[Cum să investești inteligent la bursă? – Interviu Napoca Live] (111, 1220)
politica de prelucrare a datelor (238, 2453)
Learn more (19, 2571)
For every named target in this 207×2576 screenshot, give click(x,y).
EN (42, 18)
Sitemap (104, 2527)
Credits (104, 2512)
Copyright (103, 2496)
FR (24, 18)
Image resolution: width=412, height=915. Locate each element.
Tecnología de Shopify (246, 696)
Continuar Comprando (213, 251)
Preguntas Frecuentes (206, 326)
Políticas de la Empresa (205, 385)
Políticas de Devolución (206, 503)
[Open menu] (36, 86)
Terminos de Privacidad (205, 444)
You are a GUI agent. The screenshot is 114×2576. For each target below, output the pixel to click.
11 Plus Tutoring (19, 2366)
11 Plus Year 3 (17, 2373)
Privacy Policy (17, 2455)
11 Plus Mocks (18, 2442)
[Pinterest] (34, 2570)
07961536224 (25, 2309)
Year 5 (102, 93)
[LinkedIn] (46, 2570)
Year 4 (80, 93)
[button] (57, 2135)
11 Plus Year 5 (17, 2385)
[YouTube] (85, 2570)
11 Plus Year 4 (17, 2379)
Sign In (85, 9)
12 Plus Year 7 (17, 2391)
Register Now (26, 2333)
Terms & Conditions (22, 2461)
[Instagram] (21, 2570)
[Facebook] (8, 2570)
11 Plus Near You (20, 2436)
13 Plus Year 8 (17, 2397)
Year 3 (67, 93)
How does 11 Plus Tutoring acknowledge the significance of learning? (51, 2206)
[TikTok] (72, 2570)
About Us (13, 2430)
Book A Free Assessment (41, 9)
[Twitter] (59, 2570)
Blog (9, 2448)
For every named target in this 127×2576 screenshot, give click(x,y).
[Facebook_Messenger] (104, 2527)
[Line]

### WHAT NEEDS TO BE DONE
Starting at the line that contains "About Us (13, 2430)", quote each remaining line of the entries above, unchanged.

### RESPONSE AREA
About Us (13, 2430)
Book A Free Assessment (41, 9)
[Twitter] (59, 2570)
Blog (9, 2448)
For every named target in this 127×2576 screenshot, give click(x,y).
[Facebook_Messenger] (104, 2527)
[Line]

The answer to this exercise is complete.